According to him, from the demography released by INEC, you could see that the youth demographic is the biggest chunk of would be voters in this coming election.

He said: “This is traceable to the #EndSARS revolution that actually brought out the fire in the youth. The fire here is that awareness, that consciousness, that understanding that they have to be part of nation building. The surest way to be part of nation building is to be part of the democratic process and that process includes exercising that franchise of voting”.

Omeje stressed that the youth are in their numbers, people who previously were not interested in voting  are also fired up  this time around, adding that a bit of that was seen during the Continuous Voter Registration.

He stated: “I’m very optimistic that out of that 93 million voters that INEC released, we could have up to 50-65 per cent turnout, I have that conviction. But this is predicated on the fact that INEC should be ingenious enough to find ways and means to get people to collect their PVCs. I don’t understand this whole thing, it was hellish for people to register and it is becoming more hellish for people to collect their PVCs, I don’t know why they are always making things difficult for Nigerians this way. I believe that there will be massive voter turnout this year, but INEC should help make that possible by releasing PVCs to the people.

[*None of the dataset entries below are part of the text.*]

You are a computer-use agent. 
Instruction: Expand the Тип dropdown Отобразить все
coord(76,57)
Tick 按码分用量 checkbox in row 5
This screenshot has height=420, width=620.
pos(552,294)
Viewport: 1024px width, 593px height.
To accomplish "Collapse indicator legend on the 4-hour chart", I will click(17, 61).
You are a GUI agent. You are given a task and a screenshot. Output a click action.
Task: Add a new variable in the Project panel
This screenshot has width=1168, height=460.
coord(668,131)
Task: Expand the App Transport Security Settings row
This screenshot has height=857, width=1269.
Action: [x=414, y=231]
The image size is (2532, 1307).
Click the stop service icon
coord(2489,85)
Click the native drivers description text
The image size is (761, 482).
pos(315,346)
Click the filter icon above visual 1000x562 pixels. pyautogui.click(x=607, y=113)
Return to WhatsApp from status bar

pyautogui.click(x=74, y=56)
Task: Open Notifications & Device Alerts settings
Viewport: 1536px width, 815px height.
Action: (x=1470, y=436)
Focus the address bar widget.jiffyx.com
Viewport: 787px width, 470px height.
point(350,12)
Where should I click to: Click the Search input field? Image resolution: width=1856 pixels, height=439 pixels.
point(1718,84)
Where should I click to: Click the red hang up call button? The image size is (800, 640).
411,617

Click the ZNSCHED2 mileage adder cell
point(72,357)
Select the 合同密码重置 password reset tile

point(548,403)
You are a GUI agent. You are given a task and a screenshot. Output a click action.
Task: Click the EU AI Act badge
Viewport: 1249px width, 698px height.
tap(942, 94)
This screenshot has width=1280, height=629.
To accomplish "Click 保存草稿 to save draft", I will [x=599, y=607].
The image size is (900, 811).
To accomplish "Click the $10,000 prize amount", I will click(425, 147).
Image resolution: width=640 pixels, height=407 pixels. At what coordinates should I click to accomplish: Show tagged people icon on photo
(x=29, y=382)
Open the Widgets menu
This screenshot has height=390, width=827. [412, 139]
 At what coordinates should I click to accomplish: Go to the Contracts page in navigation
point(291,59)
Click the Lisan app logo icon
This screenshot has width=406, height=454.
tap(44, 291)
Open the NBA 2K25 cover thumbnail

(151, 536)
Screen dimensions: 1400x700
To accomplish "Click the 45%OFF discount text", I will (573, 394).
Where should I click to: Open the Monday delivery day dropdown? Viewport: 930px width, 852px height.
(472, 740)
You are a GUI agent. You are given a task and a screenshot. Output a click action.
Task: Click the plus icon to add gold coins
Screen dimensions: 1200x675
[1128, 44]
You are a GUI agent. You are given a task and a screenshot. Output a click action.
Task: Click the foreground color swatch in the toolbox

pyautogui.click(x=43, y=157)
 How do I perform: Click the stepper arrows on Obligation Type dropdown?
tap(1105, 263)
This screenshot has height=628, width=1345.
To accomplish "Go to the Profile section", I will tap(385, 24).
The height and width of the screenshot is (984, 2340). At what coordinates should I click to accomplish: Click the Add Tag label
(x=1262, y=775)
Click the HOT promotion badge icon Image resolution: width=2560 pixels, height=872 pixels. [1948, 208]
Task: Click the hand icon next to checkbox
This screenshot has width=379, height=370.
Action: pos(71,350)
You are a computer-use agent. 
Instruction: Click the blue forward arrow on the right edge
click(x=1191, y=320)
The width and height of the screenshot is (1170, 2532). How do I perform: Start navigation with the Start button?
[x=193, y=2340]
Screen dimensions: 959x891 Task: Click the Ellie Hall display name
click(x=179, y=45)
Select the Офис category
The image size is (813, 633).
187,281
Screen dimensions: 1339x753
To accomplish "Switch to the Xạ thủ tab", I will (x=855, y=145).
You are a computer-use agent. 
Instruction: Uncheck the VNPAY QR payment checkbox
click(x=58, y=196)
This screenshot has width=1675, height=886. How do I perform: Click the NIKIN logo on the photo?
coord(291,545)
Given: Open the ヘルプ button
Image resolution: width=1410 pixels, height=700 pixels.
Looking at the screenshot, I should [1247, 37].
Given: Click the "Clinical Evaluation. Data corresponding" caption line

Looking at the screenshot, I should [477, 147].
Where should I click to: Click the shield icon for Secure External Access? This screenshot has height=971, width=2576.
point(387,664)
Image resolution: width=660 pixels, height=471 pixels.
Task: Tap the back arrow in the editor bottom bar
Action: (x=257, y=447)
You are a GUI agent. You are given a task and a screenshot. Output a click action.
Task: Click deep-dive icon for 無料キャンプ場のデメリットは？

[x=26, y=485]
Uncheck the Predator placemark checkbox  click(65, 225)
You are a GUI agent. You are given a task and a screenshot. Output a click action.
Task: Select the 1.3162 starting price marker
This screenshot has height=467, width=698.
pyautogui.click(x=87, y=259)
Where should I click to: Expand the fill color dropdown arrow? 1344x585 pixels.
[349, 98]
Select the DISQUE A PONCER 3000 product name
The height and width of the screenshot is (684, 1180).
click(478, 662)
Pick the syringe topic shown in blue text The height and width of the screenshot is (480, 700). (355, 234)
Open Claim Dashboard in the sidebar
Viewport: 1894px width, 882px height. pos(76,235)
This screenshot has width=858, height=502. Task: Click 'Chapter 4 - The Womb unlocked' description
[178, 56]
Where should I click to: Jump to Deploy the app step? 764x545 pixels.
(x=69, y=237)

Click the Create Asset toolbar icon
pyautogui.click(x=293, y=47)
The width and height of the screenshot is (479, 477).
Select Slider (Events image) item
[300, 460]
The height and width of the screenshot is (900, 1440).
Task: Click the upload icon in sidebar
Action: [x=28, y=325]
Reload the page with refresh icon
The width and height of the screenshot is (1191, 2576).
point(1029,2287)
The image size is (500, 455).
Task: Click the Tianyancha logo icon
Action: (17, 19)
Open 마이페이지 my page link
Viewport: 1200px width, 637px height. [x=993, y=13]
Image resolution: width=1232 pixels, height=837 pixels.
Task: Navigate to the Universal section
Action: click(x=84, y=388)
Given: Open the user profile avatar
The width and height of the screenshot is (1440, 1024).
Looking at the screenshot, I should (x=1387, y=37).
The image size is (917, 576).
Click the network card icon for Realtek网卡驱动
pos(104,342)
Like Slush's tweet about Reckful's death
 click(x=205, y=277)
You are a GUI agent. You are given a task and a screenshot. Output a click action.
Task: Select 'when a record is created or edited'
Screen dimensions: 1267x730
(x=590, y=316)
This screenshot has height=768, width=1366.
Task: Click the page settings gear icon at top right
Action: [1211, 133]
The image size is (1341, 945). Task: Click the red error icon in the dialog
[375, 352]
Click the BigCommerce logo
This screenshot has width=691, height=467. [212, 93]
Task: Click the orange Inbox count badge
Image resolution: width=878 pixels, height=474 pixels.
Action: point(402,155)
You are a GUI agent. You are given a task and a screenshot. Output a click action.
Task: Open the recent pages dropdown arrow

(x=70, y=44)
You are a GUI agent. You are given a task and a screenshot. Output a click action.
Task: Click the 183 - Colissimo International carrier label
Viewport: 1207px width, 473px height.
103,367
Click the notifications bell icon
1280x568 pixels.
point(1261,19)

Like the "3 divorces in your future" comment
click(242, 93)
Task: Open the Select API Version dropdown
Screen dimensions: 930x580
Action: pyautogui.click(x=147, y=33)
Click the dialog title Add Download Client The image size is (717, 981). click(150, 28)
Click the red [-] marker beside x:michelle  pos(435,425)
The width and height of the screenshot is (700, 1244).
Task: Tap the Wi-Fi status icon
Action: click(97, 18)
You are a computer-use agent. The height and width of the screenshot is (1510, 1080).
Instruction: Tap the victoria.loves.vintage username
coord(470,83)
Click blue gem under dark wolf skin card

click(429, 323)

“In spite of the pocket of security infractions here and there, we saw in Edo state where there was train station invasion; we saw  kidnappings here and there; we are seeing threats in the South East by the agitators, there are threats but I’m very sure the people’s will, people’s conviction to battle to effect change, to be part of the process that will lead to change in leadership of this country will actually trump every other challenges. Not even security challenge, not even  PVC challenge will dampen morale. The morale is high, we are upbeat, I believe this election will be different from the previous ones in terms of the numbers of voters.”

On his part,  a Legislative Consultant and Public Affairs Commentator, Mr.  Akinloye Oyeniyi, said there would be a large voter turnout with youth constituting the largest voting bloc, and coupled with the dismal performance of the ruling party.

He said: “It is commendable that we are having whooping  93,522,272 as total registered voters as released by the Independent National Electoral Commission. That shows these registered voters are eligible to participate in the forthcoming 2023 general elections.

“There has been questions about whether with the youth constituting the chunk will lead to an increased voter turnout compared to the  2019 general elections when the  turnout was 35%. To these questions,  the answer is yes; and it is not only about the youth constituting the largest bloc but also the dismal performance of the ruling party. The two facts above are what will drive the turnout and the direction of the outcome.”

At the moment, all fingers are crossed as the country approaches another election cycle.